▶ **Instructions to follow**
With the pictures excluded, reproduce all of the data exactly.

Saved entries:
________________________________________
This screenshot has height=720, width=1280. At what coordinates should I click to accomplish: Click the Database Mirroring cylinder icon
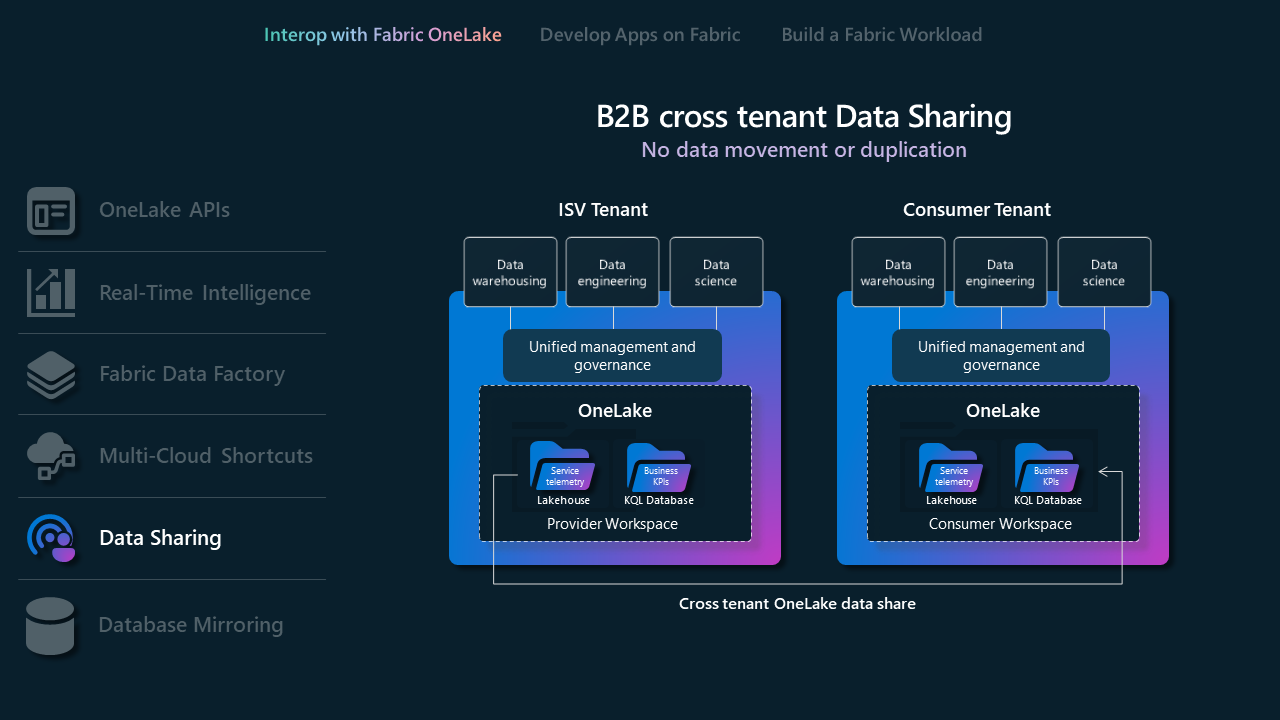tap(51, 626)
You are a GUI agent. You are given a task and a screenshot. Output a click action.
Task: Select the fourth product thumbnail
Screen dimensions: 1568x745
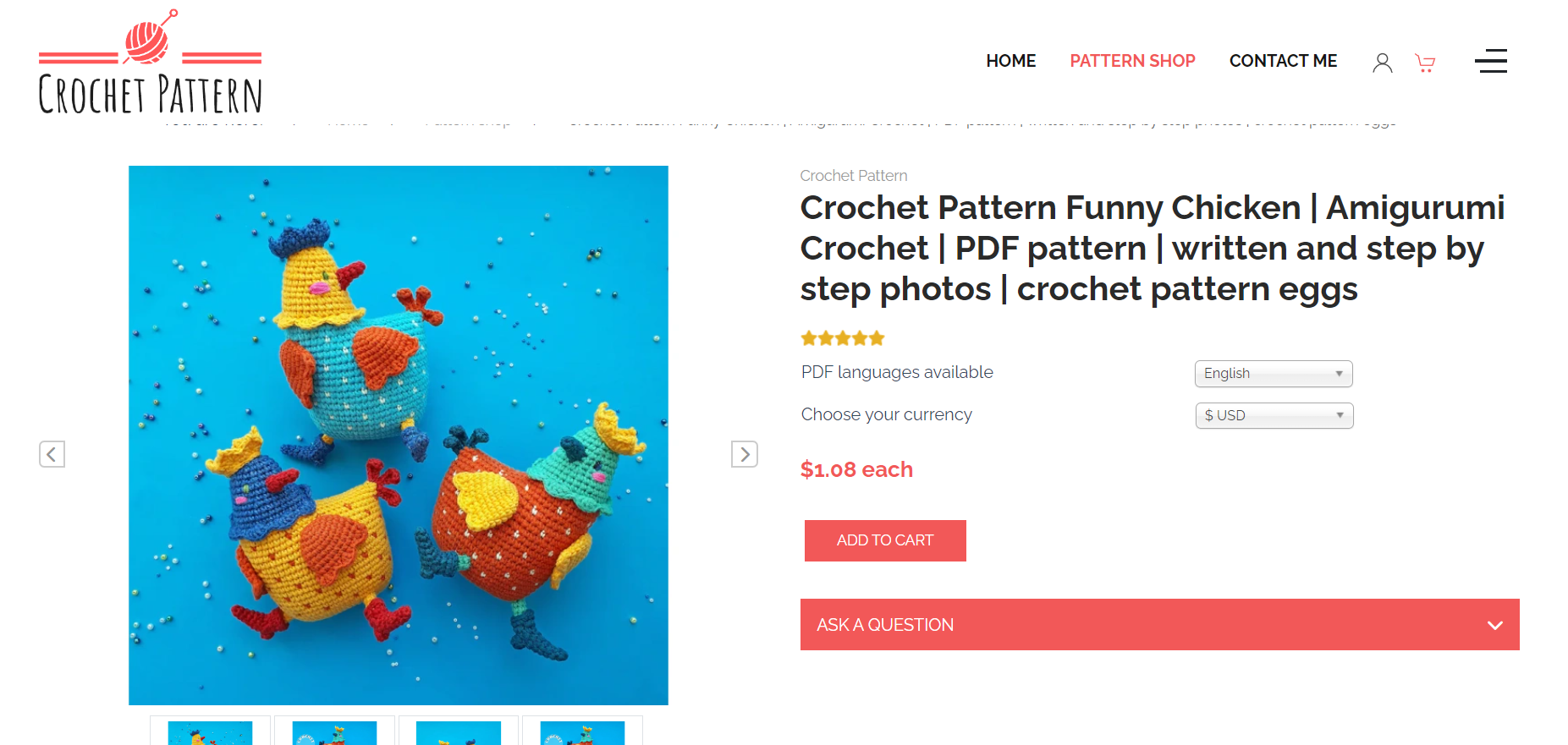(x=582, y=732)
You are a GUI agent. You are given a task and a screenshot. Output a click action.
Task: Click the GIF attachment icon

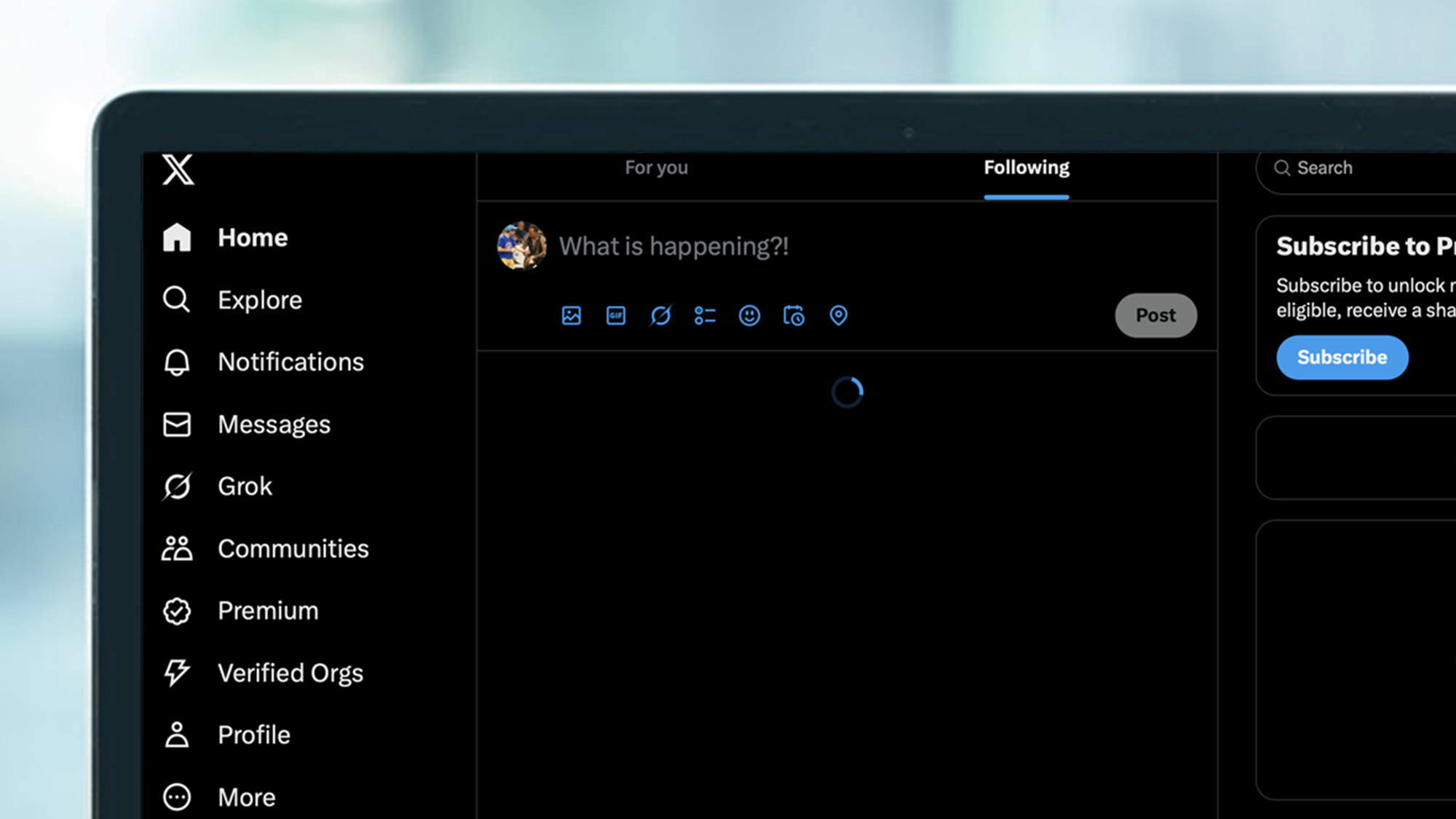click(x=615, y=315)

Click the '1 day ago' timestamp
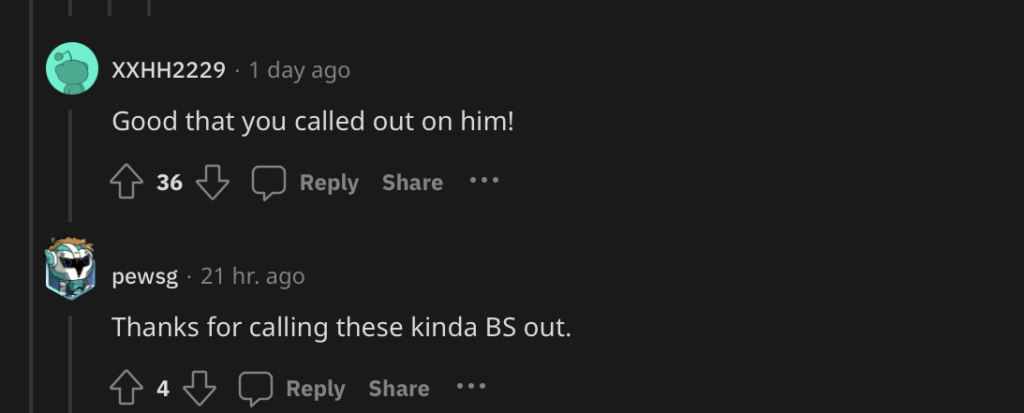299,70
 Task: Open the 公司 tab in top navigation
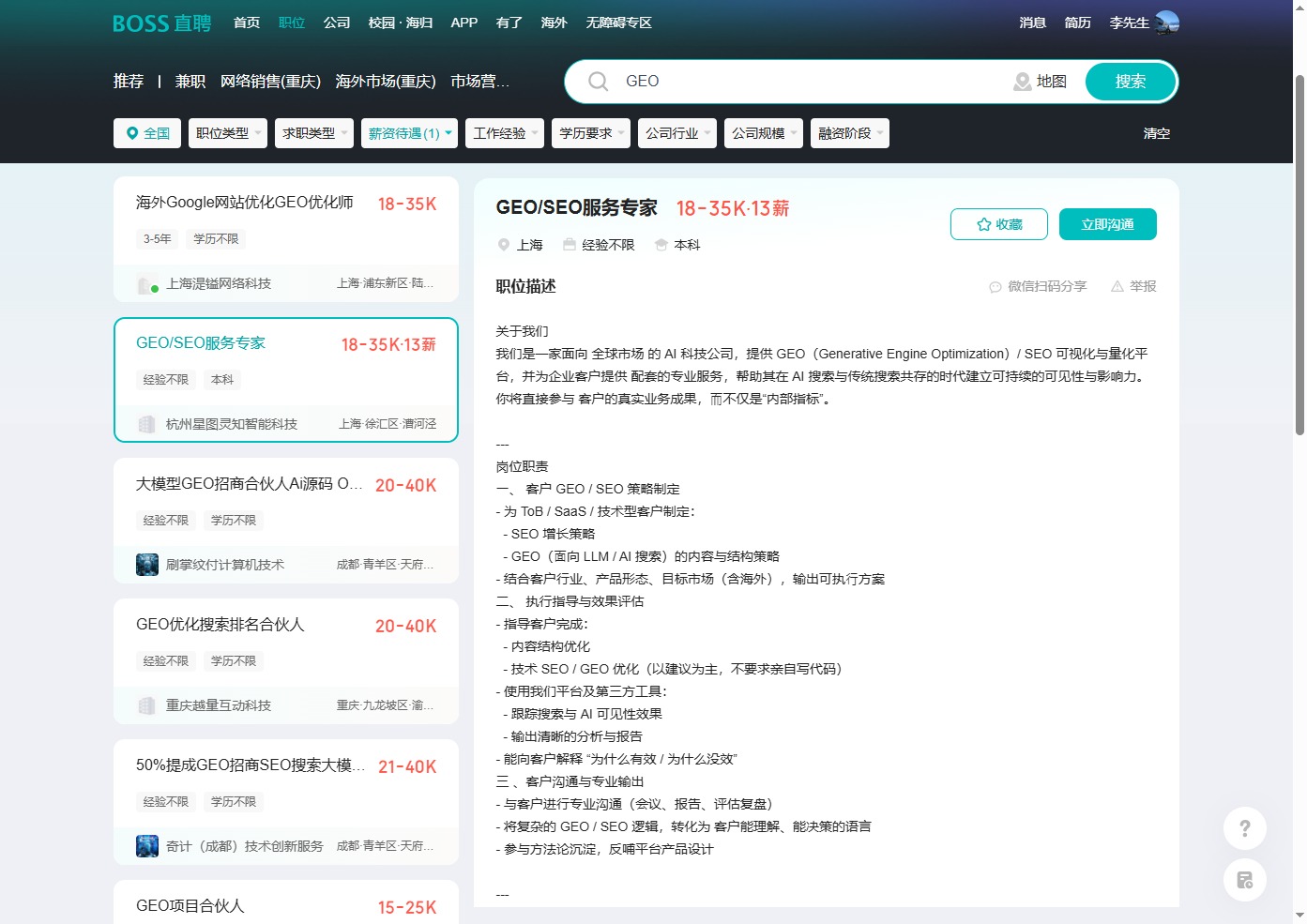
________________________________________
▶ **Answer area**
This screenshot has height=720, width=1280. At what coordinates should I click to accomplish: Click the Database Mirroring cylinder icon
tap(51, 626)
You are a GUI agent. You are given a task and a screenshot. Output a click action.
Task: Select the fourth product thumbnail
Screen dimensions: 1568x745
(x=582, y=732)
You are a GUI agent. You are given a task and a screenshot. Output a click action.
Task: Click the GIF attachment icon

click(x=615, y=315)

Click the '1 day ago' timestamp
299,70
 Task: Open the 公司 tab in top navigation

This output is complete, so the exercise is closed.